- [GIVEN TEXT]:

- - -

Canadian attorney Dennis Edney was barred from appearing at the October arraignment after an early dispute over comments Kuebler had made to the Canadian press critical of Khadr's father. Kuebler continues, however, to work closely with Edney and Nathan Whitling in legal proceedings in both Canada and the United States. All three appeared at a hearing in February 2008, along with U.S. assistant counsel Rebecca Snyder, where Kuebler moved to dismiss Khadr's case before the military commission because Congress did not intend for child soldiers to be prosecuted before military commission. Kuebler argued to the military judge that a child soldier, such as Khadr, was a "victim of Al Qaeda, not a member." In an interview with the Wall Street Journal, U.S. Senator Lindsey Graham, author of the Military Commissions Act seemed to agree. When asked about Khadr's case, Graham said, "I'm not comfortable on an issue like this with minors."

In February 2009, Kuebler was chosen as the recipient of the Reg Robson Civil Liberties Award for protecting civil liberties and human rights.
The award is given out annually by the British Columbia Civil Liberties Association, the oldest and most active civil liberties organization in Canada whose mandate is similar to the American Civil Liberties Union. Kuebler is the first non-Canadian to receive the award.

- - -

- [SUPPLIED ENTRIES]:
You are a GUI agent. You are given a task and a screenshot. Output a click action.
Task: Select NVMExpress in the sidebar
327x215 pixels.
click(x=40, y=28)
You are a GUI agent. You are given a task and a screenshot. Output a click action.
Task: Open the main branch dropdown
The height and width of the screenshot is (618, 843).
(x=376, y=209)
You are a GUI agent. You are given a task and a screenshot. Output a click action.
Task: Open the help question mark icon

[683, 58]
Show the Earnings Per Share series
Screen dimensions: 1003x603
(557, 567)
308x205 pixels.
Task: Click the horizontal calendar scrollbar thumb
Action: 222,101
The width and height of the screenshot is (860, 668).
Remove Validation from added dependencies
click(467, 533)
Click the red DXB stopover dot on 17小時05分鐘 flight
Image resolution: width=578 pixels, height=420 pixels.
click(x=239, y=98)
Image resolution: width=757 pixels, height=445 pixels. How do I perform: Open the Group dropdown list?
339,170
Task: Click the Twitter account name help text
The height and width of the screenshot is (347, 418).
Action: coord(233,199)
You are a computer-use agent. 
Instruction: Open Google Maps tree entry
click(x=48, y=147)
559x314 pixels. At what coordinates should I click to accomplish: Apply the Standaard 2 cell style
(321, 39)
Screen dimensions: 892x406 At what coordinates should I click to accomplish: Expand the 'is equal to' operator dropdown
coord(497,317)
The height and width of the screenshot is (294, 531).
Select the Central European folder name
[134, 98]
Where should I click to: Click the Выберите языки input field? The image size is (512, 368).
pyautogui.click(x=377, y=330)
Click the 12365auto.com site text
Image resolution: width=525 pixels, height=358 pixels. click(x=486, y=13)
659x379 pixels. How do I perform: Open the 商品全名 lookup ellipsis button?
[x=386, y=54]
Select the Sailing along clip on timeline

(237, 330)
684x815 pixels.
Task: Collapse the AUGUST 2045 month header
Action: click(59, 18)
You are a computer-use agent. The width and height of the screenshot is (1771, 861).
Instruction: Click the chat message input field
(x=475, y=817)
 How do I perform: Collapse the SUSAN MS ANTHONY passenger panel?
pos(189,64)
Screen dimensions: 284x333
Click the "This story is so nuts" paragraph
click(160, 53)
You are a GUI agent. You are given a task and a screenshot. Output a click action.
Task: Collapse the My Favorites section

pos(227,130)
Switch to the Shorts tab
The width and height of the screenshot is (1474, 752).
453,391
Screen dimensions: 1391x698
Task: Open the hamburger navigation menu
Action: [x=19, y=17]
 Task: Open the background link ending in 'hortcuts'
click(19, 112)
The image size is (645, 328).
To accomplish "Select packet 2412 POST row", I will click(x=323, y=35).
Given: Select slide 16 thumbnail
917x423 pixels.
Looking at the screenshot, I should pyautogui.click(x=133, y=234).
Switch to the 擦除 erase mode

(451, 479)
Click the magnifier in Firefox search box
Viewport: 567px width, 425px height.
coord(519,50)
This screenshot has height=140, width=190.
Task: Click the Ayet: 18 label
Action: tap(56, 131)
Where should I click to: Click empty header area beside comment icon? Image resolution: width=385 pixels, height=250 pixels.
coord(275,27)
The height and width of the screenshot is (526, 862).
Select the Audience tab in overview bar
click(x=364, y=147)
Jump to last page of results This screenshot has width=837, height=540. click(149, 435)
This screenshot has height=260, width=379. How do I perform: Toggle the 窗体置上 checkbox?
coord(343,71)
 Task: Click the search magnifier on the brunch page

- - -

- [WORK REQUEST A]:
Decide whether each statement agrees with the Kuebler passage: (i) Dennis Edney was barred from appearing at the October arraignment; (ii) the Reg Robson Civil Liberties Award is given out every two years; (iii) Kuebler was the first Canadian to receive the award. Answer each with yes or no and quote the words of the passage that settle it.
- [WORK REQUEST B]:
Write out the Kuebler passage word for word, everything from "The award is" down to "receive the award.".
The rows are separate material, unrelated to the Kuebler passage.

- [EXPECTED OUTPUT A]:
(i) Yes: "Canadian attorney Dennis Edney was barred from appearing at the October arraignment"
(ii) No: "The award is given out annually"
(iii) No: "Kuebler is the first non-Canadian to receive the award."

- [EXPECTED OUTPUT B]:
The award is given out annually by the British Columbia Civil Liberties Association, the oldest and most active civil liberties organization in Canada whose mandate is similar to the American Civil Liberties Union. Kuebler is the first non-Canadian to receive the award.